== Problem to work on ==
Word for word, restate the records that follow.

== Dataset content ==
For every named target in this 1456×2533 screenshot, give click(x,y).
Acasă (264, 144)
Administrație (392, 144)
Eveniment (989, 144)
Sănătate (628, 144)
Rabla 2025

== Reply to the exercise ==
For every named target in this 1456×2533 screenshot, give click(x,y).
Acasă (264, 144)
Administrație (392, 144)
Eveniment (989, 144)
Sănătate (628, 144)
Rabla 2025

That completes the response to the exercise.